Despite everything having gone surprisingly quiet, the Socialist Party is doing its best to turn the thumb-screws on the embarrassing Golden Visa scandal. In parliament yesterday, MP Luís Ameixa tabled questions for the programme’s champion, deputy PM Paulo Portas – clearly designed as provocation.
Ameixa asked Portas whether he was “uncomfortable” with the new inquiry called by the incoming Minister of Internal Administration, Anabela Rodrigues.
He also queried whether Portas was against it, considering Rodrigues was stressing urgency and the need for transparency after so many high-ranking government employees had been rounded up by police corruption squads last month.
Ameixa also wanted to know the “damages” that may have been caused by the unpredictability of the whole Golden Visa system.
As far as he could see, he said in his submission, there exists a “patently different understanding of the gravity” of the Golden Visa scandal and the lessons to be learned therefrom.
While the Minister for Internal Administration “seems to be looking to clean-up the processes” involved, the deputy PM “seems to be against the eventuality of reviewing them” altogether.
Indeed, Portas’ attitude has already been echoed by Finance Minister Maria Luísa Albuquerque who answered queries on the subject in the European Parliament the other day, saying she felt the Golden Visa scheme was still very “useful” for Portugal and she could see no reasons in either the short or medium term to drop it.

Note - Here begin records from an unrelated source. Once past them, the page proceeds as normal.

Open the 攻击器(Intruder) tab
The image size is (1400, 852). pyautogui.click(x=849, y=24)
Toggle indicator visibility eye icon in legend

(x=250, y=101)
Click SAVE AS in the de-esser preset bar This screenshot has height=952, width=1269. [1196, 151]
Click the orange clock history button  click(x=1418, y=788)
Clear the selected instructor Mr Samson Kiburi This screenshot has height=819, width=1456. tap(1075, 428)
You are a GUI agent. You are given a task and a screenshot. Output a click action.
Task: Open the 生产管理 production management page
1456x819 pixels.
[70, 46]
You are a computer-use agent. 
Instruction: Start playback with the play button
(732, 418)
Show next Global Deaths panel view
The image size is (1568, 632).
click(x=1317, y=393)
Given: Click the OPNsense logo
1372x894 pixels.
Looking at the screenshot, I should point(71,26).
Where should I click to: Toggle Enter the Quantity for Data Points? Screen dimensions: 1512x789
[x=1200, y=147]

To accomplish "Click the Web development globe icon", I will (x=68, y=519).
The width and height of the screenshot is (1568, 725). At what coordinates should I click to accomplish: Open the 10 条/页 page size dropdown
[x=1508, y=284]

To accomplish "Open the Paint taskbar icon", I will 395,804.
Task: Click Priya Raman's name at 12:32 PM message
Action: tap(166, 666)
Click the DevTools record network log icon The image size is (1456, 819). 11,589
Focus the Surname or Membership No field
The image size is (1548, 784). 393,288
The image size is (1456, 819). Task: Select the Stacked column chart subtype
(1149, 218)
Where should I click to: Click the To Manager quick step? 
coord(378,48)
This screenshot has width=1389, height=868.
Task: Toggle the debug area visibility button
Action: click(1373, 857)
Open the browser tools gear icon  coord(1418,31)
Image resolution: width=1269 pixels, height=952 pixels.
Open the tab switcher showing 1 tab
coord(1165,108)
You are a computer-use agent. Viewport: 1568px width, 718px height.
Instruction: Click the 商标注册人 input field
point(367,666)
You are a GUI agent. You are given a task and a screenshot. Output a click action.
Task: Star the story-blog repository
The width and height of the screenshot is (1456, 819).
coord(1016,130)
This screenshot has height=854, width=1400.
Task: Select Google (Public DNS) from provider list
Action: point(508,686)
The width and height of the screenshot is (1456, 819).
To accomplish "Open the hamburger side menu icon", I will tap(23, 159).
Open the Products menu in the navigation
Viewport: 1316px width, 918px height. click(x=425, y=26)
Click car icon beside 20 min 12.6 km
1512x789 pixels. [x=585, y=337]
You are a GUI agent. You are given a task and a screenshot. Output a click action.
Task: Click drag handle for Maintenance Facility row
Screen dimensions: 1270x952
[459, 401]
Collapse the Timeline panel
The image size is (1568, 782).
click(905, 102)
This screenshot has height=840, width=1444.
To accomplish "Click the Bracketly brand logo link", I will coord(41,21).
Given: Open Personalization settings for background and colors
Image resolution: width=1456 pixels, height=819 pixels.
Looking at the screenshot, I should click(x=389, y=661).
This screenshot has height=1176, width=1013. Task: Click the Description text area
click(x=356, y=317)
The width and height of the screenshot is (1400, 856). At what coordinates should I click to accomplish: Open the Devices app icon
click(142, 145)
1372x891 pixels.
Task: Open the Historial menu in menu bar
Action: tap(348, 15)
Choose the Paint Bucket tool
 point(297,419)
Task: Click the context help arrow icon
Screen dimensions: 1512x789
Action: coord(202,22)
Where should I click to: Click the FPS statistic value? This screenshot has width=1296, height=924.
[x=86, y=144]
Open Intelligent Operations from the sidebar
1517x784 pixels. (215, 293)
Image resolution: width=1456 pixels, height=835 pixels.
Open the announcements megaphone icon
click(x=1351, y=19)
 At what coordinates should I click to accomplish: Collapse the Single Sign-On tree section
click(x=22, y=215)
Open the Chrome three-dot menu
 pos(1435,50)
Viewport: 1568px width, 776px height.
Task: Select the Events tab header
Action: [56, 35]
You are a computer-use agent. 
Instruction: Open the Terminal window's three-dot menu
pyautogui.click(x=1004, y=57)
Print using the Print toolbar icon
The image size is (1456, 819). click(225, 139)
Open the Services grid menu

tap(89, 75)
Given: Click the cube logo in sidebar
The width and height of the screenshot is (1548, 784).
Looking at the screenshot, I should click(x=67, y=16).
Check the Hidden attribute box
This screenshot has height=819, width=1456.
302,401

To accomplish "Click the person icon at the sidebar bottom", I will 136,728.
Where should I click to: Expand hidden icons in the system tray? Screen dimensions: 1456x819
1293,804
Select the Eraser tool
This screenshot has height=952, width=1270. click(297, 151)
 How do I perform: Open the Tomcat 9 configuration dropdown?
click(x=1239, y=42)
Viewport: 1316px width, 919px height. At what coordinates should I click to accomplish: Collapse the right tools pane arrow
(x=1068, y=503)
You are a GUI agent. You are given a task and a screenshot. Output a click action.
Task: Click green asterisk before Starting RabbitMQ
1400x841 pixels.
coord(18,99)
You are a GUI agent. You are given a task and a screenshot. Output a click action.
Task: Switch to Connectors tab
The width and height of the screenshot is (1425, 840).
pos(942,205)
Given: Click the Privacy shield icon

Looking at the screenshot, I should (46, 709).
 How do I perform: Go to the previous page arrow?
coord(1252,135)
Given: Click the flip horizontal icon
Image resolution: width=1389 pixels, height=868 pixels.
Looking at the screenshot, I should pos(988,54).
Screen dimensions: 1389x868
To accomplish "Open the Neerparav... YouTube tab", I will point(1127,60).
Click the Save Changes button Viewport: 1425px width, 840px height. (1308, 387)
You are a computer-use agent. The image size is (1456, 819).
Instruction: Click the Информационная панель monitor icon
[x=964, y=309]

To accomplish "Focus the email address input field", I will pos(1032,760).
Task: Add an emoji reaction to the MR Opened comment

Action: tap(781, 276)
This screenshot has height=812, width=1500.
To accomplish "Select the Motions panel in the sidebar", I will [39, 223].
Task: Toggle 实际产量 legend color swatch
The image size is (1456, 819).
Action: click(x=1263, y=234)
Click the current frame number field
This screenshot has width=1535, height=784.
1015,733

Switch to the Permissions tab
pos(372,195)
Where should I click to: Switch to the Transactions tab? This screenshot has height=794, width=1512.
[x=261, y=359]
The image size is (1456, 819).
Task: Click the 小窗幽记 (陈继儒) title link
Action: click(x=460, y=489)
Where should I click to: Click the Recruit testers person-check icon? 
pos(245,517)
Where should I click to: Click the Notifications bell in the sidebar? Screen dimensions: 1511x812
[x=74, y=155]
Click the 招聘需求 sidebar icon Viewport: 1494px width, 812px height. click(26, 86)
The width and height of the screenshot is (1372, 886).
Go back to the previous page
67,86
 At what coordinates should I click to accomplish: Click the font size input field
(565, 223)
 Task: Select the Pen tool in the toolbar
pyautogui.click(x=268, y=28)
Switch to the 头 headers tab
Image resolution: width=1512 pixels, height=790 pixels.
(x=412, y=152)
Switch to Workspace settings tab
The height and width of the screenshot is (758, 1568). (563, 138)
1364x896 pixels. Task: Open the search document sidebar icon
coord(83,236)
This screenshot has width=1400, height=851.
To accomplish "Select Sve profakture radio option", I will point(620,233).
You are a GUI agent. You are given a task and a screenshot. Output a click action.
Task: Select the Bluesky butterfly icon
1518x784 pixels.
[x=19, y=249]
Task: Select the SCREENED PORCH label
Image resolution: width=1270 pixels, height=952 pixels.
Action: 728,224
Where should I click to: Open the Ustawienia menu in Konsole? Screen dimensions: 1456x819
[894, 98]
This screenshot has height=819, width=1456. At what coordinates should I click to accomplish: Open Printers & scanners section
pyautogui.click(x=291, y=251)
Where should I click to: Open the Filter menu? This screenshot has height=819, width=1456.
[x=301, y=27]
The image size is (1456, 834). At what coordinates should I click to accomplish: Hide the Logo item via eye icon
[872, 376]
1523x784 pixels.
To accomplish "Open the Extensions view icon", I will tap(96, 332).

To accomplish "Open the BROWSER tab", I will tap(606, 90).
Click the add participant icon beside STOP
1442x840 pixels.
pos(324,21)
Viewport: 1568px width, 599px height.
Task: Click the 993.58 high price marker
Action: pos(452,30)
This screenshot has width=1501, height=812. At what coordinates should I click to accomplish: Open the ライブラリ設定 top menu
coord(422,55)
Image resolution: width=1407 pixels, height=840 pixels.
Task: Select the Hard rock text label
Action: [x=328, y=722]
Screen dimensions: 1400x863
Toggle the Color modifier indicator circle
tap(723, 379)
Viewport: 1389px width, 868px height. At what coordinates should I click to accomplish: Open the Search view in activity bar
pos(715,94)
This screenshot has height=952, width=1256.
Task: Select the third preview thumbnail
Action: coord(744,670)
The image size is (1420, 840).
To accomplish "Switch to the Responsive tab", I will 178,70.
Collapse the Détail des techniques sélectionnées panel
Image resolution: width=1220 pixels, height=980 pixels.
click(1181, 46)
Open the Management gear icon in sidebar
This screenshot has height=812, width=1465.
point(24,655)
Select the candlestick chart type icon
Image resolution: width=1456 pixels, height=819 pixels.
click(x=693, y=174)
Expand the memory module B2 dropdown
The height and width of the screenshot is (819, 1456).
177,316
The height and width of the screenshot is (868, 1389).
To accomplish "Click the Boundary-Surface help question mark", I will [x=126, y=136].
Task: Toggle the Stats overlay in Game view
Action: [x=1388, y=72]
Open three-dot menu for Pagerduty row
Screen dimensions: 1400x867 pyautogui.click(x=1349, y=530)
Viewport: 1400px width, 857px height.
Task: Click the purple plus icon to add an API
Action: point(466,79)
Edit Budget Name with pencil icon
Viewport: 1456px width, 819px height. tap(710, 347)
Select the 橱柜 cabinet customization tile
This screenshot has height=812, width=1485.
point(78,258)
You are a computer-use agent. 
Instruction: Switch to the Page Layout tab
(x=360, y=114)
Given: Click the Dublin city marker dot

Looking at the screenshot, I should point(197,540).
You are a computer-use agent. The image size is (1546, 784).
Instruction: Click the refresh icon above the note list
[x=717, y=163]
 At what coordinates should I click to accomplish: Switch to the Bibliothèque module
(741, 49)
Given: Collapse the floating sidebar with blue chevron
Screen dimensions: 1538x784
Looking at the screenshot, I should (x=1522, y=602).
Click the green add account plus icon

Meantime, the lawyer of former notary institute boss António Figueiredo – believed to be one of the principal players in the scandal – has appealed against his client’s continued detention in preventive custody, stressing Figueiredo does not even pose a flight risk.
According to Rui Patrício, there is also a “lack of foundation” in the charges that both his client and numerous others are thought to be facing.
It is an interesting situation, in as much as Patrício’s bid is very possibly using the exact wording to be used by Sócrates lawyer, José Araújo when he eventually tries to spring his famous client from cell number 44 at Évora prison.